Income Tax Appellate Tribunal - Pune

Serum International Ltd, Pune vs Department Of Income Tax on 18 February, 2015

                IN THE INCOME TAX APPELLATE TRIBUNAL
                         PUNE BENCH "A", PUNE

           BEFORE SHRI G.S. PANNU, ACCOUNTANT MEMBER
             AND SHRI R.S. PADVEKAR, JUDICIAL MEMBER

                             ITA No.1576/PN/2012
                          (Assessment Year : 2007-08)

Serum Institute of India Ltd.
(Erstwhile Serum International Ltd.),
Sarosh Bhavan, 16-B/1,
Dr. Ambedkar Road,
Pune - 411 001.
PAN : AACCS3929D                                         ....     Appellant

Vs.

Addl. Commissioner of Income Tax,
Range-6, Pune.                                           ....    Respondent


                             ITA No.1617/PN/2012
                          (Assessment Year : 2007-08)

Asstt. Commissioner of Income Tax,
Circle-6, Pune.                                          ....     Appellant

Vs.

M/s Serum International Ltd.,
Sarosh Bhavan, 16-B/1,
Dr. Ambedkar Road,
Pune - 411 001.
PAN : AACCS3929D                                         ....    Respondent

               Assessee by                 :    Mr. H. P. Mahajani
               Department by               :    Mr. Rajesh Damor
               Date of hearing             :    11-02-2015
               Date of pronouncement       :    18-02-2015


                                        ORDER


PER G. S. PANNU, AM

The captioned are cross-appeals preferred by the assessee and the Revenue for assessment year 2007-08 were heard together and are being disposed-off by way of a consolidated order for the sake of convenience and brevity. The captioned cross-appeals are directed against the order of the Commissioner of Income Tax (Appeals)-III, Pune dated 29.11.2011 which, in 2 ITA No.1576/PN/2012 ITA No.1617/PN/2012 turn, has arisen from an order dated 01.12.2009 passed by the Assessing Officer u/s 143(3) of the Income Tax Act, 1961 (in short "the Act").

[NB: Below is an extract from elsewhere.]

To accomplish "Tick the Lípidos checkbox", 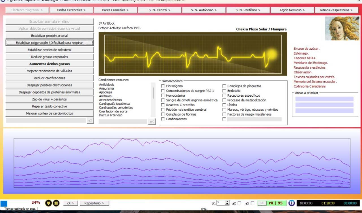I will click(224, 105).

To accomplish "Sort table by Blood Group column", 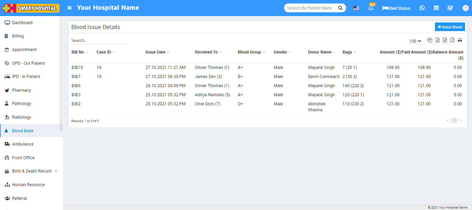I will (x=249, y=52).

2. First, we shall take-up the appeal of the assessee wherein the following Grounds of Appeal have been raised :-

"1. Confirming the disallowance of the 'Provision for Leave Encashment' amounting to Rs.5,36,234/- ascertained on the basis of actuarial valuation for the eligible employees of the Appellant Company.
2. Confirming the disallowance of the 'Expenses claimed on account of the Portfolio Management Services (PMS) fees amounting to Rs.6,65,593/-."

3. In so far as the first Ground of Appeal is concerned, it relates to claim of the assessee for deduction of a sum of Rs.5,36,234/- representing Provision for leave encashment, which has been ascertained on the basis of actuarial valuation, which was admittedly different than the one described in section 43B(f) of the Act.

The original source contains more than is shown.